On September 18th, Stephanie Hanna led a lunch and learn about networking. Stephanie’s company, The Other 85, is founded on the idea that 15% of your job success is based in your technical skills but the other 85% comes from the ability to connect with others, nurture relationships, build trust, and be a good coworker.
Most people dread that part of their job, however, and the thought of networking makes them cringe. Here in the coworking world, networking is a vital part of what we and our members do, and often one of the reasons why people choose a coworking space over traditional office space. That doesn’t make it any easier. To help, Stephanie laid out 5 mistakes that people make when networking and provided tips to help people make networking a part of their day in an easy, seamless way, taking the work out of networking.
Mistake 1: Having the Wrong Mindset
According to the book Give and Take by Adam Grant, there are 3 types of people:
- Takers: Takers have large networks but tend to be shallow and want to know what you can do for them in a relationship.
- Matchers: Matchers are the type to keep score. Sure, they’ll give you something but they want something in return. Matchers like to trade favors.
- Givers: Givers have broad networks but deep connections. They are looking to add value to someone else, without expecting anything in return. Givers are the most successful at building strong relationships.
When networking, you should have the mindset of a Giver. Altering your type doesn’t need to be hard. Giving can be anything from making meaningful connections, sharing helpful content, or sending someone a quick note or congrats when you know they’ve accomplished something.
Mistake 2: Fear of Rejection
One of the biggest reasons people don’t like networking is the fear of rejection; it’s tough to put yourself out there. The reality of it is that there’s not much that can go wrong when you’re making small moves to connect with people.
If you’re making small efforts in your everyday routine (see the tip in mistake 4), there are low-risk ways to put yourself out there. The worst that could happen? Probably just a lack of response.
Mistake 3: Treating Networking as a Separate Task
Networking feels like a chore when you treat it like one. Instead, make it a priority and make it easy. Do a calendar audit to identify times in your day that a chance to make connections already exist. Do you stop for coffee each day? Say hi to the barista. That was easy.
On top of that, add a short time block in your calendar to reach out to people you don’t encounter every day. Activities like sending out physical cards/notes make a large impact and sending a quick email to thank someone for a conversation you had is painless. Identify when you have time in your day, whether that’s 15 minutes every other afternoon or 30 minutes on a Friday, and dedicate it to building relationships.

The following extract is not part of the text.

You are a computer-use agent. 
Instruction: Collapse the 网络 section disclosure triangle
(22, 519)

Mistake 4: Being Inauthentic
Everyone has heard the statistic about how long you have to make a first impression: 5-10 seconds. What happens when you spend those 10 seconds stumbling over your words and trying to formulate a clear introduction for yourself? Your first impression probably isn’t going to be a good one and it doesn’t do justice to who you are.

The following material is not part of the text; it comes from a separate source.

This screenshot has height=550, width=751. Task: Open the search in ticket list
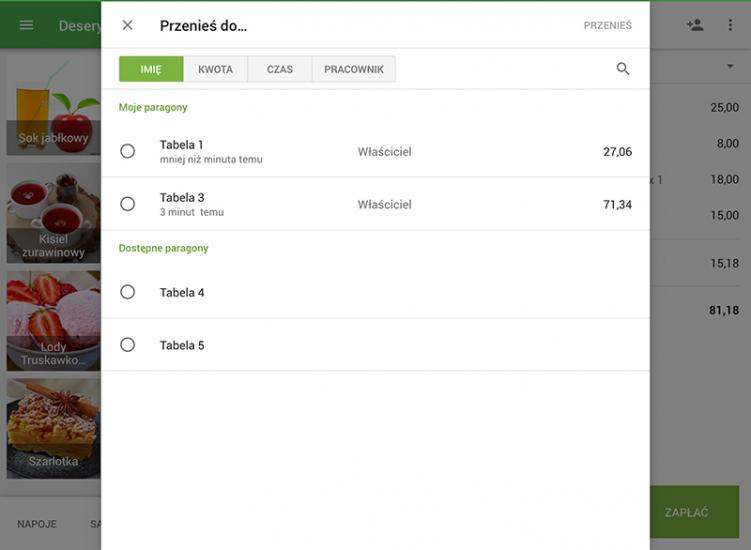coord(623,69)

Your first impression sets the tone for the course of your relationship. So, how do you nail it every time? Use this template to build your introduction:
- What are 2 things you want people to pick up instantly when meeting you?
- What are 2 things you want people leaving an interaction with you to remember?
- What are 2 unique things about yourself?
Use these prompts to create a strong introduction that you can use when meeting new people. Then, take time to practice your introduction, internalize it, rehearse it, and get excited about it.
Mistake 5: Analysis Paralysis
This one is all about the “what ifs, ands, and buts” that you’ve thought about networking.
“What if I don’t have contact information to connect with people?”
“But I don’t have time to just email people all day!”
Stop over-analyzing and over-complicating things! Identify your barriers (i.e. time, lack of info, fear of rejection) and overcome them. Don’t have time? Calendarize your efforts and set a timer so you can stay on track. Don’t have contact info? Use LinkedIn or see if you have mutual connections to others.
By identifying your barriers, you can create a game plan to overcome them instead of making excuses. What are you waiting for?